(SUPPLIED INFORMATION Opens)

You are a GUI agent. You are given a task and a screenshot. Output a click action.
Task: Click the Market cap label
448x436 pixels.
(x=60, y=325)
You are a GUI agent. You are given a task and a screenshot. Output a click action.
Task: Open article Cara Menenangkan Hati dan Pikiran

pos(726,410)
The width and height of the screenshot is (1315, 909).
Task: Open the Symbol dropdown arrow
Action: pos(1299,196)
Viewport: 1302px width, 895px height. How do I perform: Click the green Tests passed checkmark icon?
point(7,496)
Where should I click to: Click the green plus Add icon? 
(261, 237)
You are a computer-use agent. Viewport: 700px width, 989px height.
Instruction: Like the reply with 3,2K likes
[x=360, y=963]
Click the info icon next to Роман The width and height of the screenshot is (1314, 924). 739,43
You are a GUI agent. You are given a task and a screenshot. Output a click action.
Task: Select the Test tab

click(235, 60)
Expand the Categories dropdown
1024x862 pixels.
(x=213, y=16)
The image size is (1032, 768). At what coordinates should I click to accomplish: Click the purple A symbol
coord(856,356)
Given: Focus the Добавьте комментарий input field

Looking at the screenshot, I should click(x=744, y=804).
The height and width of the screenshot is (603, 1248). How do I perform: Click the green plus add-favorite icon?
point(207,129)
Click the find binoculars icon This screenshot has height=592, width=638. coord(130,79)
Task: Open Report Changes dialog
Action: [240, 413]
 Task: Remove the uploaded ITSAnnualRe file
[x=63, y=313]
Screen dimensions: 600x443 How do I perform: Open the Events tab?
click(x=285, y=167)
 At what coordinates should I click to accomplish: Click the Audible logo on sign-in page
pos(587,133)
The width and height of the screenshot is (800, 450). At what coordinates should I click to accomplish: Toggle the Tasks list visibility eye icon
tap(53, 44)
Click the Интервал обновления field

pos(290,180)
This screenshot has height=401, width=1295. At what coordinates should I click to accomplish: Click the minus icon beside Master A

(SUPPLIED INFORMATION Closes)

Write down all of the records again, word for word.

You are a GUI agent. You are given a task and a screenshot. Output a click action.
Task: Click the Market cap label
448x436 pixels.
(x=60, y=325)
You are a GUI agent. You are given a task and a screenshot. Output a click action.
Task: Open article Cara Menenangkan Hati dan Pikiran

pos(726,410)
The width and height of the screenshot is (1315, 909).
Task: Open the Symbol dropdown arrow
Action: pos(1299,196)
Viewport: 1302px width, 895px height. How do I perform: Click the green Tests passed checkmark icon?
point(7,496)
Where should I click to: Click the green plus Add icon? 
(261, 237)
You are a computer-use agent. Viewport: 700px width, 989px height.
Instruction: Like the reply with 3,2K likes
[x=360, y=963]
Click the info icon next to Роман The width and height of the screenshot is (1314, 924). 739,43
You are a GUI agent. You are given a task and a screenshot. Output a click action.
Task: Select the Test tab

click(235, 60)
Expand the Categories dropdown
1024x862 pixels.
(x=213, y=16)
The image size is (1032, 768). At what coordinates should I click to accomplish: Click the purple A symbol
coord(856,356)
Given: Focus the Добавьте комментарий input field

Looking at the screenshot, I should click(x=744, y=804).
The height and width of the screenshot is (603, 1248). How do I perform: Click the green plus add-favorite icon?
point(207,129)
Click the find binoculars icon This screenshot has height=592, width=638. coord(130,79)
Task: Open Report Changes dialog
Action: [240, 413]
 Task: Remove the uploaded ITSAnnualRe file
[x=63, y=313]
Screen dimensions: 600x443 How do I perform: Open the Events tab?
click(x=285, y=167)
 At what coordinates should I click to accomplish: Click the Audible logo on sign-in page
pos(587,133)
The width and height of the screenshot is (800, 450). At what coordinates should I click to accomplish: Toggle the Tasks list visibility eye icon
tap(53, 44)
Click the Интервал обновления field

pos(290,180)
This screenshot has height=401, width=1295. At what coordinates should I click to accomplish: Click the minus icon beside Master A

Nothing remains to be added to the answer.